Além do comitê, cada classe tem um pai representante. A função dos representantes é ser um facilitador do contato com os pais e um intermediador das questões da sala com a escola. Para Eliana, que matriculou o filho na Eugenio Montale justamente pela transparência na administração, esse tipo de gestão só funciona em escolas com sistema de associação ou cooperativa. “Em escolas tradicionais, os pais nem sonham com esse tipo de participação. Eu mesma não me imaginava fazendo parte do comitê gestor de uma escola”, lembra. Até para escolher o novo uniforme dos alunos foi definido uma comissão de pais. Sandra Papaiz acredita que a participação das famílias e o espírito comunitário da escola é balizada por uma idéia comum a todos: manter a qualidade do ensino. “Queremos manter a qualidade e a filosofia de ensino que praticamos, sem onerar demais os pais”, completa.
Idéias para colocar em prática
Anote algumas sugestões que costumam atrair a participação dos pais na escola:
– Palestras interativas: as pessoas, de forma geral, necessitam trocar experiências e sentir o apoio do outro. Palestras interativas são uma boa oportunidade para os pais perceberem que vivem com seus filhos situações semelhantes à de outros.
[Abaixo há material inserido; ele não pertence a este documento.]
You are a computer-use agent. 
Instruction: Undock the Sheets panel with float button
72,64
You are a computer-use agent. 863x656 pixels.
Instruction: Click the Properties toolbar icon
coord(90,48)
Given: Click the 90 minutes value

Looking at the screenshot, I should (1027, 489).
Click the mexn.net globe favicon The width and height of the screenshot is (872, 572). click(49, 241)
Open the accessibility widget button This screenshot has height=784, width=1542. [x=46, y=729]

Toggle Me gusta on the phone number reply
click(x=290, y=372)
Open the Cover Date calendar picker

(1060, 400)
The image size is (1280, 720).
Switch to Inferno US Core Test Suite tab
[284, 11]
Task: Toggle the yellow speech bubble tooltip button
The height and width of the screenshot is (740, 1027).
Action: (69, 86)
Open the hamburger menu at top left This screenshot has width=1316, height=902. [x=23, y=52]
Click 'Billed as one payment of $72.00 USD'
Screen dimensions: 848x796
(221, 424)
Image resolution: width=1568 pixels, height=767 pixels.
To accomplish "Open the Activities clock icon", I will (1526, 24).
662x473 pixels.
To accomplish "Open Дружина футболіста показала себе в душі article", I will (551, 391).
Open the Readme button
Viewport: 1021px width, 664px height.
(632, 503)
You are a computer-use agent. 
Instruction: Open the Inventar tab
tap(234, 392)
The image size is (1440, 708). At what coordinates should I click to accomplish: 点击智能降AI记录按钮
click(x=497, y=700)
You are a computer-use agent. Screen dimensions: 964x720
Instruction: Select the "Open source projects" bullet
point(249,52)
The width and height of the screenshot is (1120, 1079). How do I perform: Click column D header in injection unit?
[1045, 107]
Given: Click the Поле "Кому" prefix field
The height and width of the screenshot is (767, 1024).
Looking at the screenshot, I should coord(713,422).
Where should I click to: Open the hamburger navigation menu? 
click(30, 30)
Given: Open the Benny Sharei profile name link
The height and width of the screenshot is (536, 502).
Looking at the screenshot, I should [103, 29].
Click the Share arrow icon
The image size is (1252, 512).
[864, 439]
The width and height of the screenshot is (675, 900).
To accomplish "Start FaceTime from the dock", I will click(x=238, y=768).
-Brechó: acontece no início do ano letivo. As famílias doam livros e uniformes semi-novos e recebem senhas. Depois de organizar todo o material doado, com auxílio de funcionários e pais voluntários, a escola abre o brechó. Os pais retornam e trocam suas senhas pelos produtos de seus interesse.
-Passeios: visando a interação entre pais, pais e funcionários e pais e coordenação, podem ser organizados passeios a museus, feiras culturais, jantares, chás, peças teatrais, etc.
-Eventos na escola: são importantes para que os pais se insiram no mundo dos filhos, a escola. O importante é organizar eventos com qualidade. Olimpíadas esportivas e mostras de talentos (como pai e filha cantando juntos, ou mãe tocando violão com o filho) entusiasmam crianças e adultos. E já que parceria é uma das palavras do momento, que tal dar oportunidade para que pais, das mais diversas áreas profissionais, transmitam e troquem seu saber com os alunos? Palestras de pais falando sobre suas profissões para alunos do ensino médio costumam ser interessantes.